YOUR INSTRUCTIONS –
Make an exact copy of the lines from the one holding "Screen dimensions: 700x525" through the end of the entries below, both ends kept, and of nothing else. Exclude pictures.

[Saved entries]
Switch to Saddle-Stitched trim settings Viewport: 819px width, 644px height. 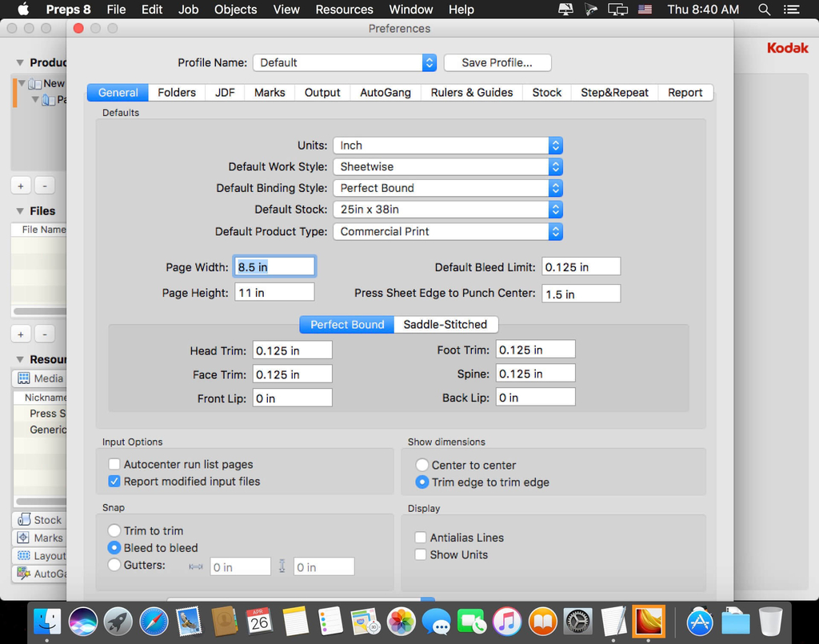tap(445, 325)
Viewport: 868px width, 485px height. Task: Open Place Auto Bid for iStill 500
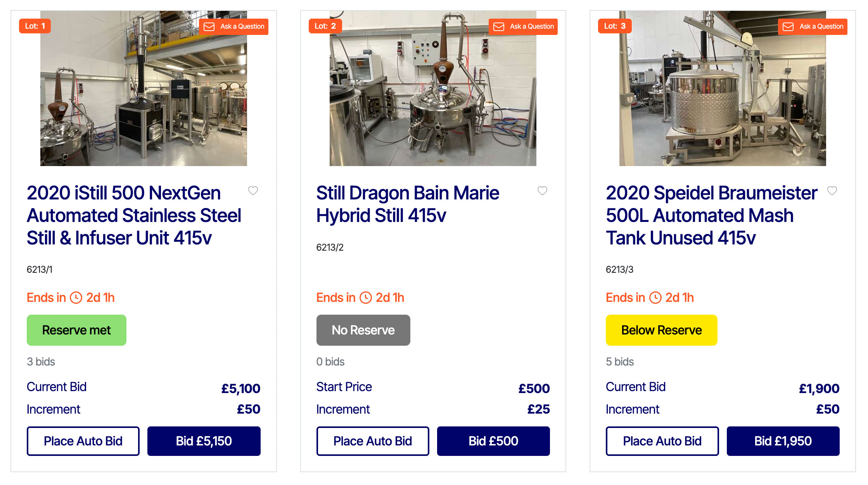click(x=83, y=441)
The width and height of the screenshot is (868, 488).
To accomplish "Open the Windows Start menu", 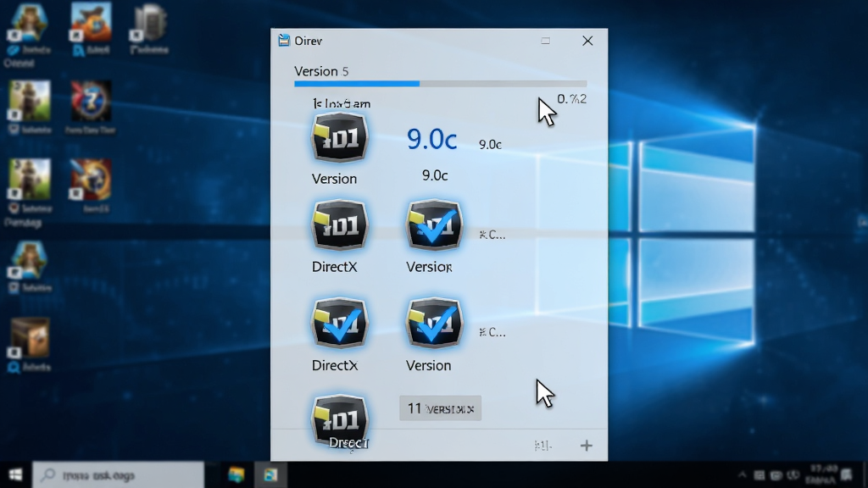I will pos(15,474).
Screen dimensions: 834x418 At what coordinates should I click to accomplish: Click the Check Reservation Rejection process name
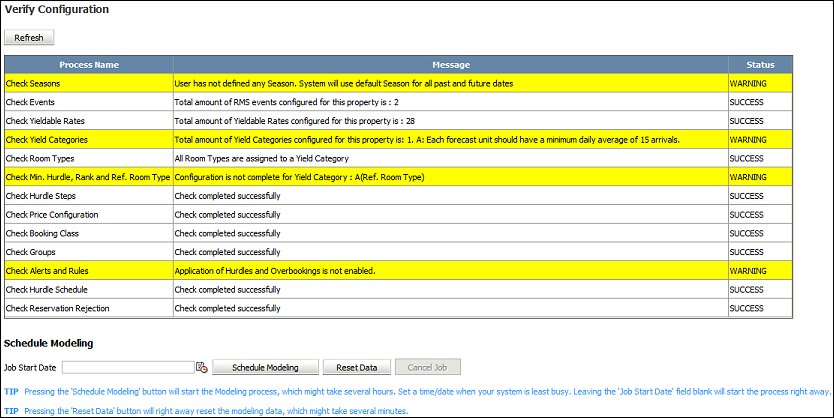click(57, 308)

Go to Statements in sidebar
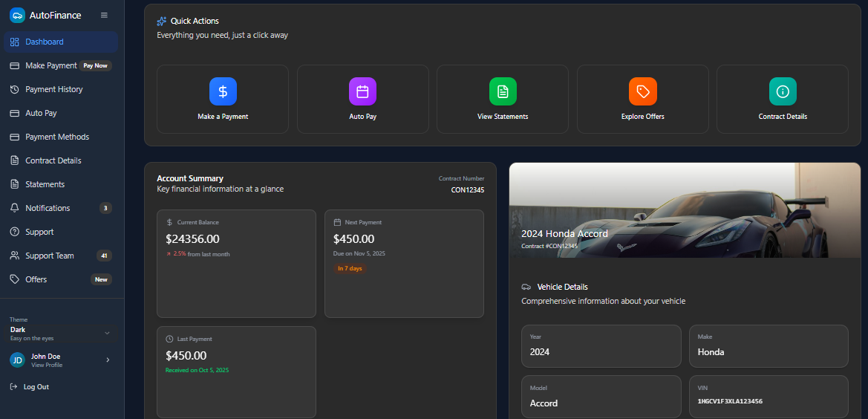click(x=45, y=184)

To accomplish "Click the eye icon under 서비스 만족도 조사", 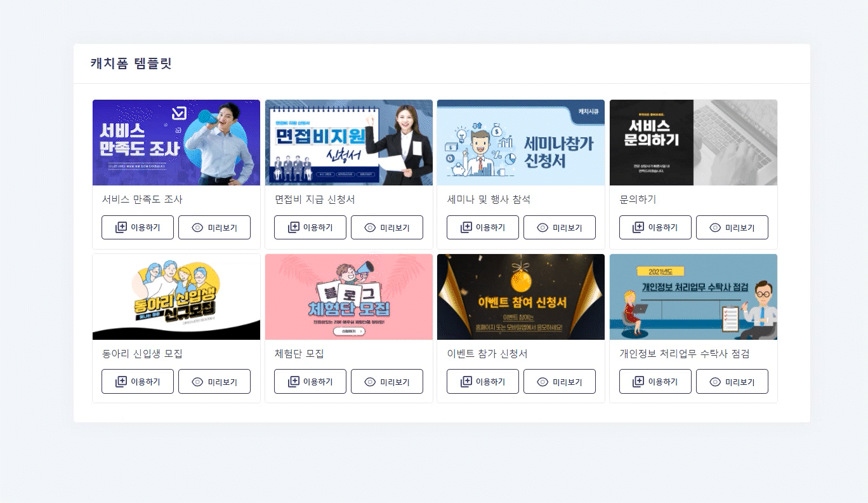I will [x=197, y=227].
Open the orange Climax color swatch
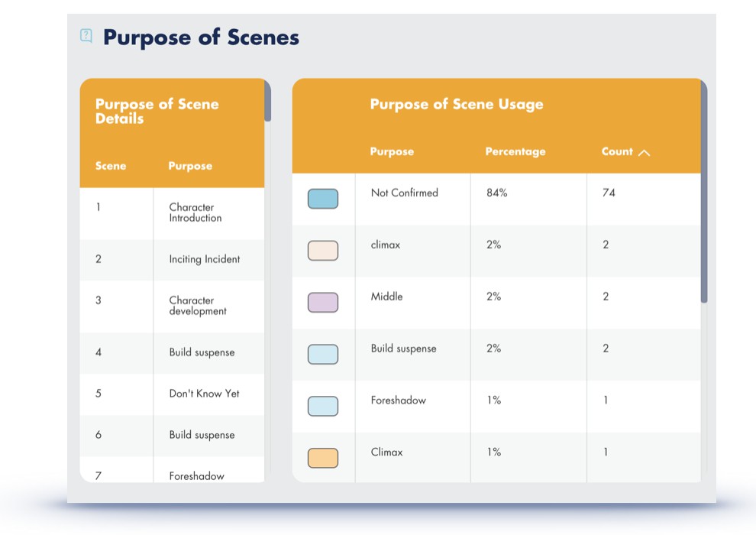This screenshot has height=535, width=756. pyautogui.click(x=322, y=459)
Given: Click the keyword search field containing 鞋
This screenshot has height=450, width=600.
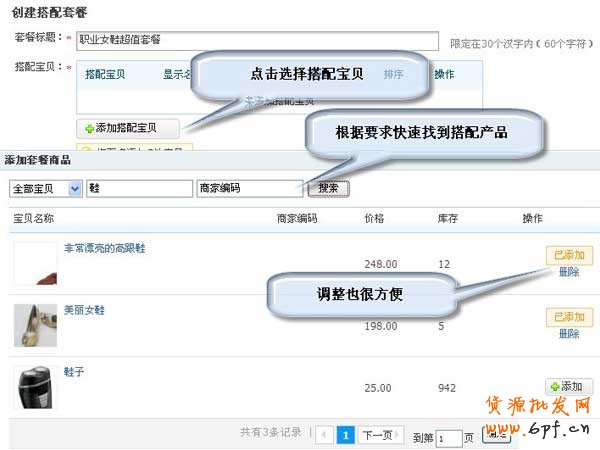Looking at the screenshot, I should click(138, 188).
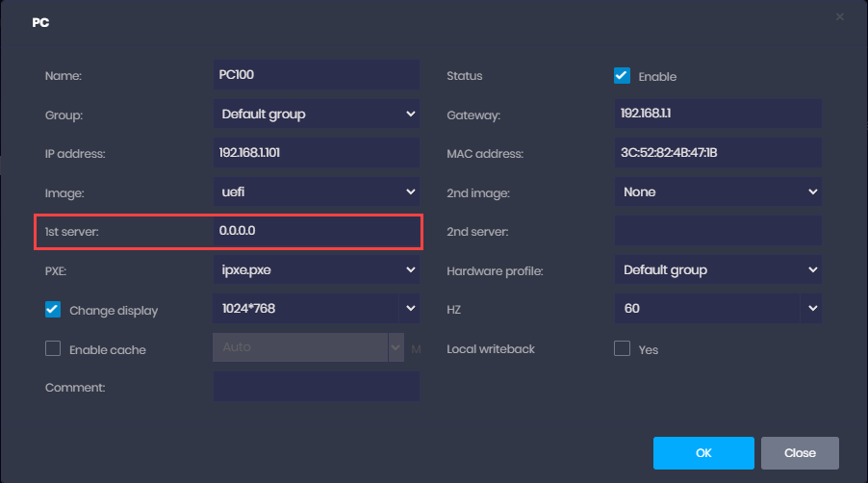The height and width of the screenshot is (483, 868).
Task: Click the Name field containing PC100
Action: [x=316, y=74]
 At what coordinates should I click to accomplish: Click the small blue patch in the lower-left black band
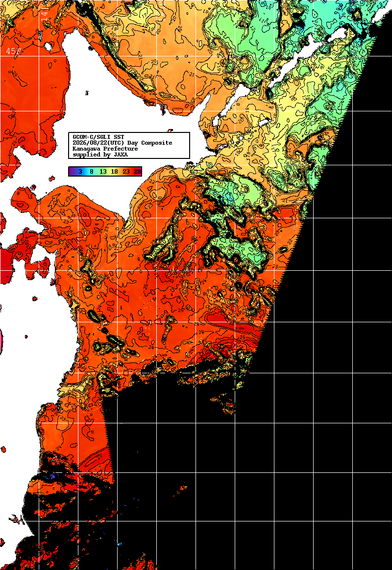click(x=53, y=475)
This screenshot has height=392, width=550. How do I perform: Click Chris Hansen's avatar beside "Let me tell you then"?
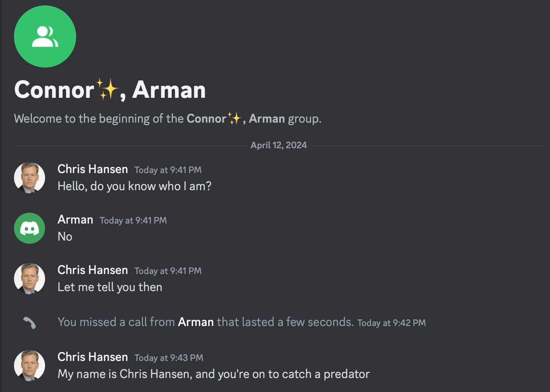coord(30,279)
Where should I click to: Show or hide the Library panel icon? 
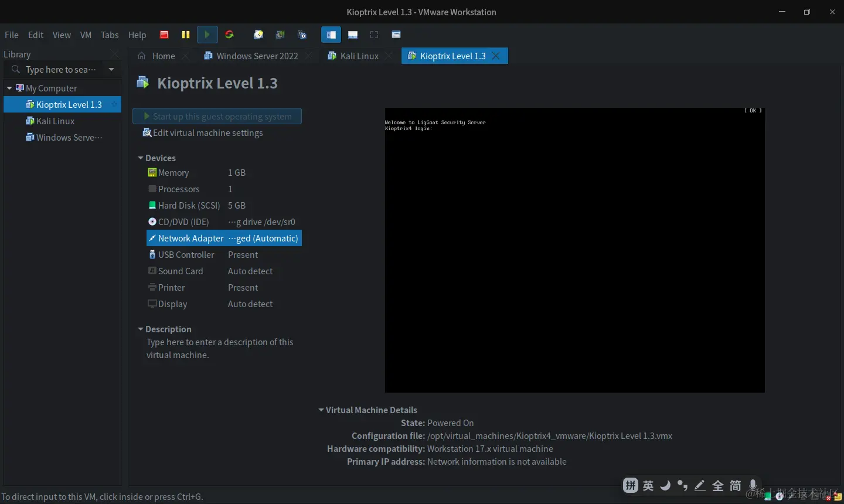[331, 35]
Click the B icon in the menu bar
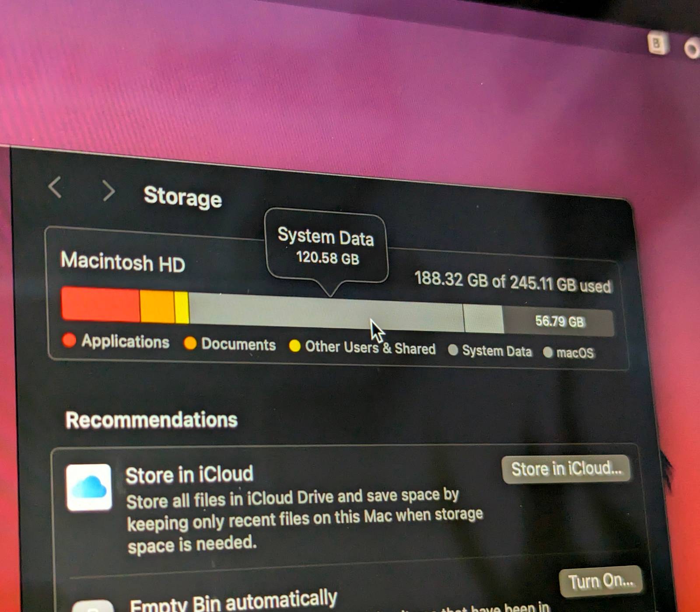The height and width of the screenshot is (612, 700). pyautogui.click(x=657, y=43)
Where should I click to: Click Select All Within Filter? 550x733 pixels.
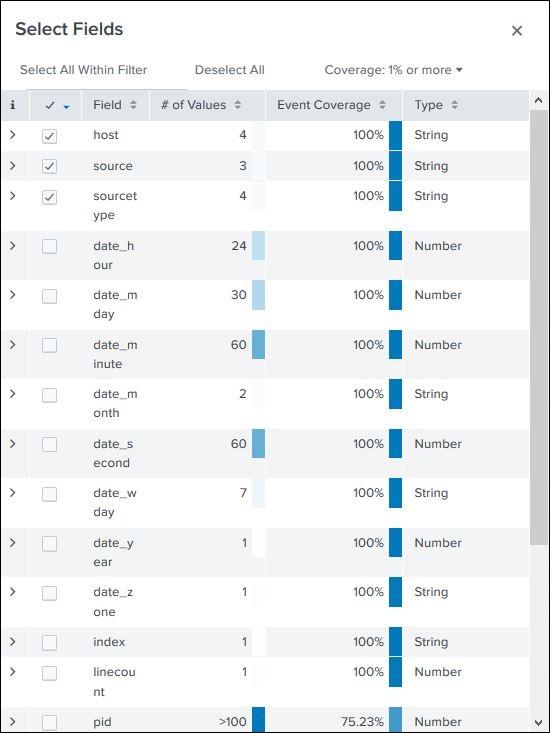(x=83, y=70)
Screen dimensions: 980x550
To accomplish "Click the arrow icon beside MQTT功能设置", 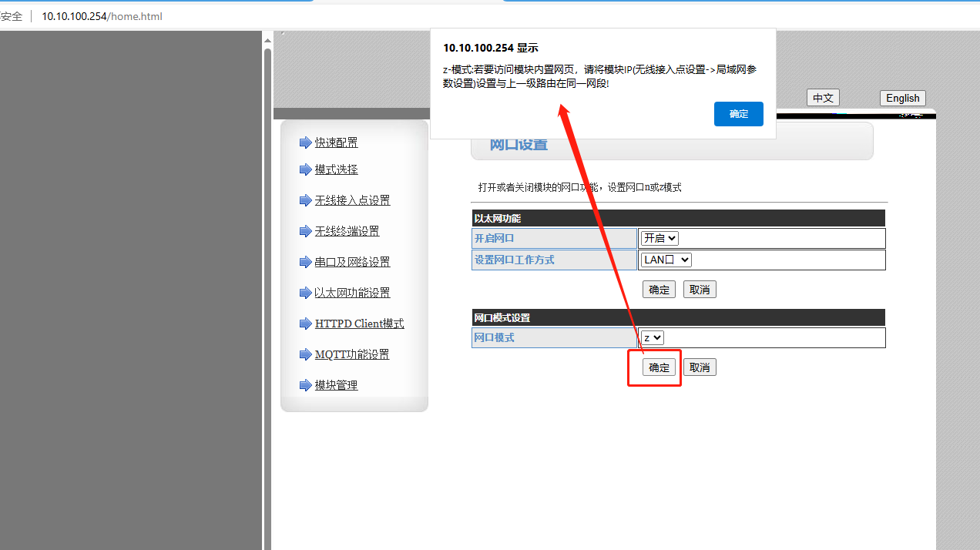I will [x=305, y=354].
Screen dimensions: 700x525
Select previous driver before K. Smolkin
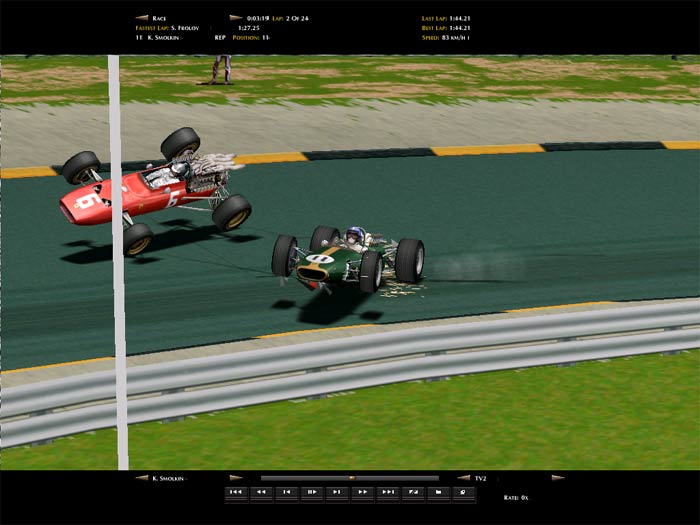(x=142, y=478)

SOLUTION TO THE PROBLEM –
Screen dimensions: 700x525
Select previous driver before K. Smolkin
(x=142, y=478)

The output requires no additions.